There was an interesting paper in BMC Genetics back in in February: "Analysis of genetic variation in Ashkenazi Jews by high density SNP genotyping. " They ran 500K Affy chips on 100 Ashkenazi women and on 60 CEPH-derived HapMap (CEU) individuals. They hoped to find greater levels of linkage disequilibrium and lower haplotype complexity among the Ashkenazim, as a putatively bottlenecked population. This would simply some forms of genetic mapping. Some earlier work had suggested that this might be the case - but that earlier work had either looked at a single chromosome or at a small samples from a number of chromosomes.

The expected pattern is not there. Average LD is very similar in the two populations, although it varies from chromosome to chromosome. It's slightly smaller among the Ashkenazi at short distances, slighter greater for longer distances, but overall very similar, as you can see.

There were somewhat _more_ haplotype blocks among the Ashkenazi sample, not fewer.
You would expect a bottlenecked population to have more monomorphic sites, but the Ashkenazi sample had noticeably fewer, 9.1 % versus 12.4 %.

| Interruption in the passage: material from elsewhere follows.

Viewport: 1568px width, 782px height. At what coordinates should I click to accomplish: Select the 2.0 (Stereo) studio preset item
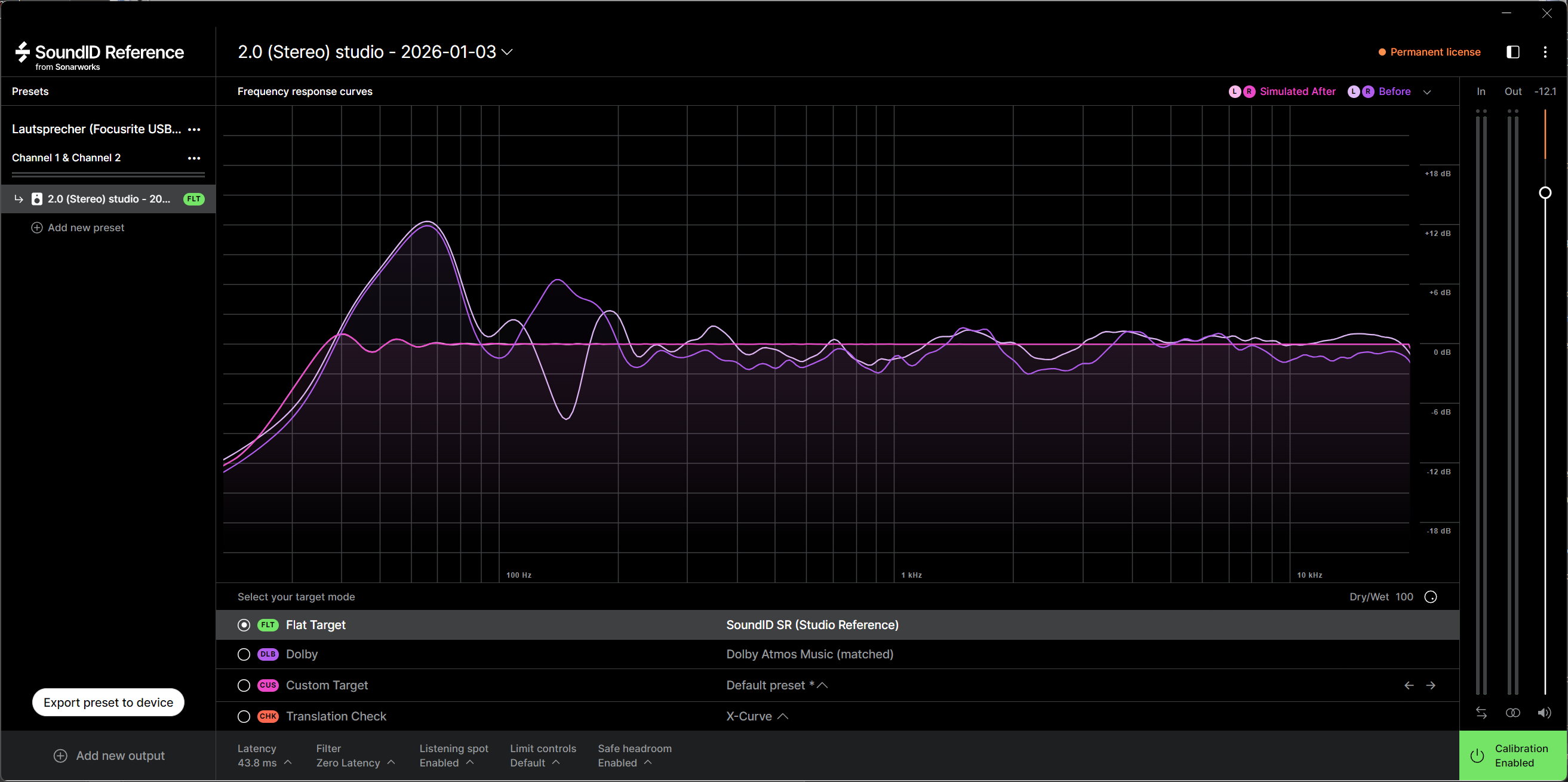pos(108,199)

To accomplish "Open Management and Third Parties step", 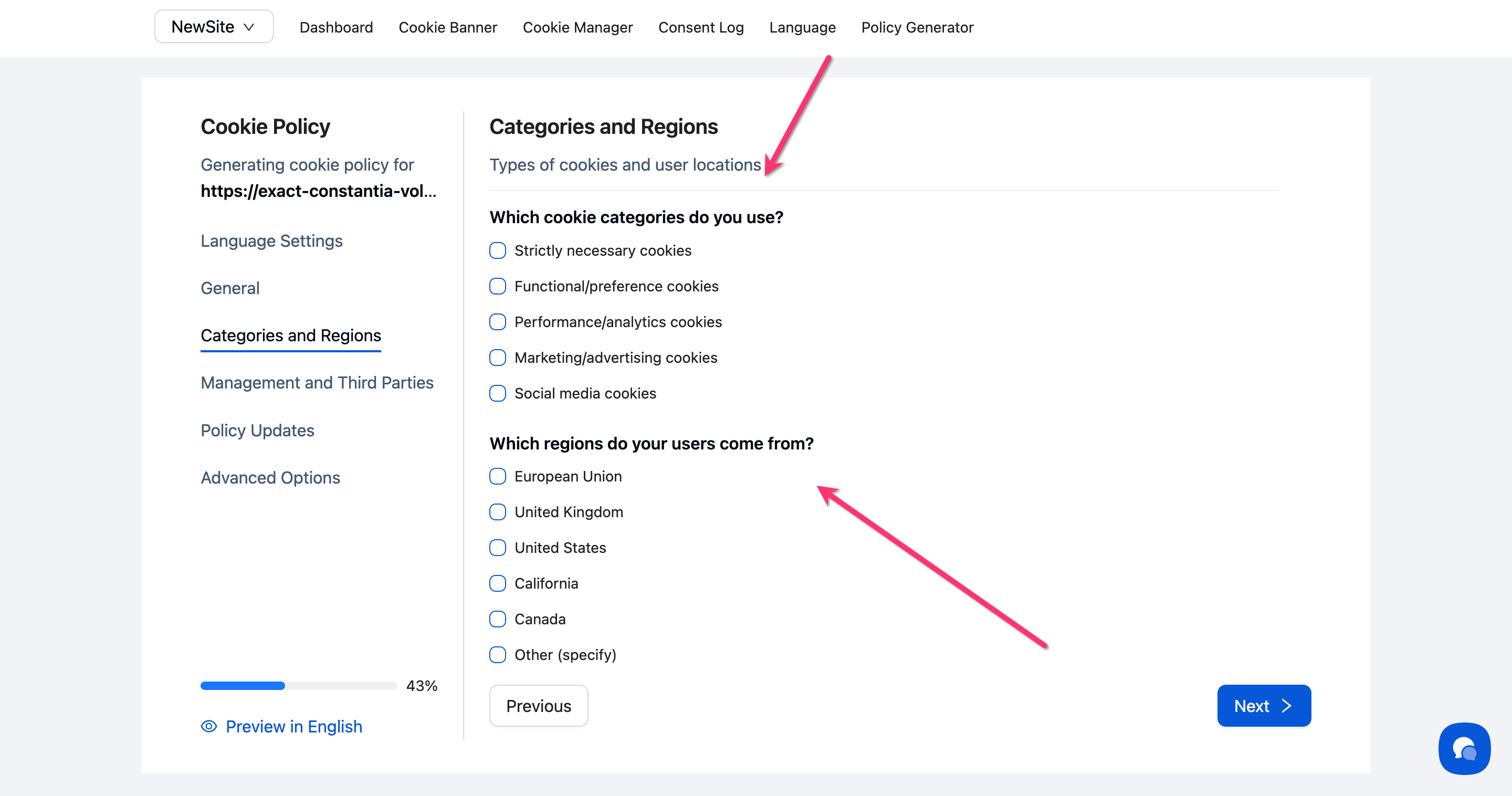I will click(317, 383).
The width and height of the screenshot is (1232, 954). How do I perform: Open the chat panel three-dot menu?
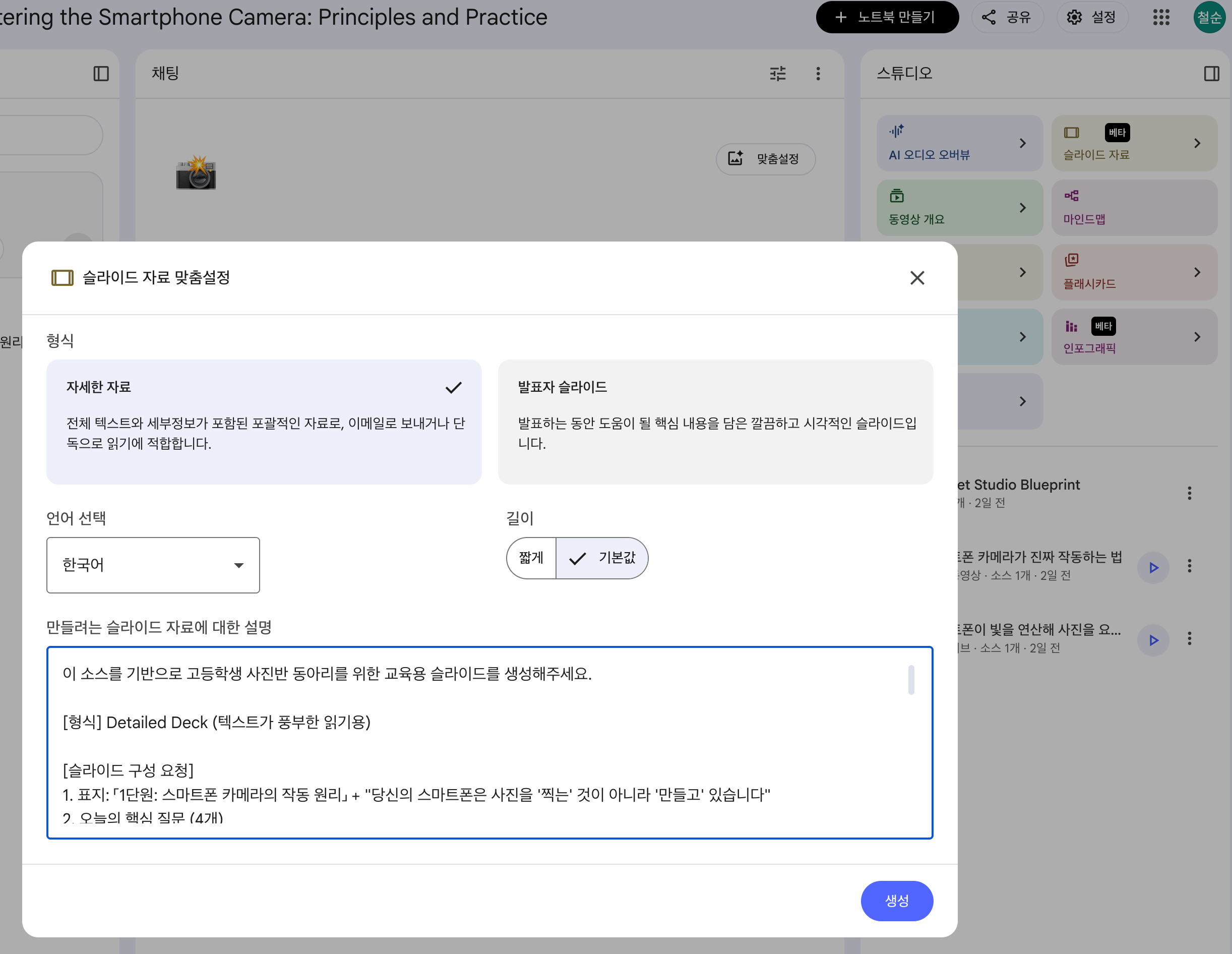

Altogether, the paper concludes that "These data are more consistent with the AJ as an older, larger population than CEU. " Which means that there is no sign of any bottleneck in this data. The paper, obviously written by several people, _refers_ to several bottlenecks that have been discussed in earlier studies, but this measurement set contains thousands of times more data than those earlier studies. If there had been a bottleneck, they would have seen it, and if they don't see it, there must not have been one.

They see very significant gene frequency differences in a couple of fair-sized regions: LCT and and HLA. Those differences were of course generated by selection. There are differences in smaller regions at a number of other positions, and long homozygous regions in the Ashkenazi sample average about 20% longer - so at least some of their long haplotypes are younger.

Fact: we find long haplotypes around the mutations causing common Ashkenazi diseases, on the order of one to ten Mb.

Bottlenecks affect the whole genome, but selection only affects a small fraction. Selection would not change genome-wide LD much, would not much increase the number of monomorphic sites, but it could generate long haplotypes around selected mutations.

The authors think that these differences "reflect the impact of both selection as well as genetic drift." - but there is, as far as I can tell, no evidence of drift in this data at all. Perhaps I'm missing something.

This SNP study (and others) also shows that Ashkenazim are genetically distinct from other Europeans, which allows fairly accurate identification of group membership. Almost perfectly distinct, if you look at Ashkenazim whose grandparents are all Ashkenazi (the violet dots). Obviously, there was low inward gene flow for a long time, but that has increased a lot in the last century. Distinct local selection pressures could have caused noticeable change when gene flow was that low.

Check out this figure, from a recent paper in PLOS Genetics ( Tian et al, Analysis and Application of European Genetic Substructure Using 300 K SNP Information):

Heny Harpending and I came to these same conclusions several years ago, using a far smaller data set: the evidence indicated low gene flow that would allow local selection, and we found no evidence for - indeed, solid evidence against - the kind of bottleneck that would explain the observed spectrum of genetic disease among the Ashkenazim. Which leaves selection as the only explanation - but selection for what?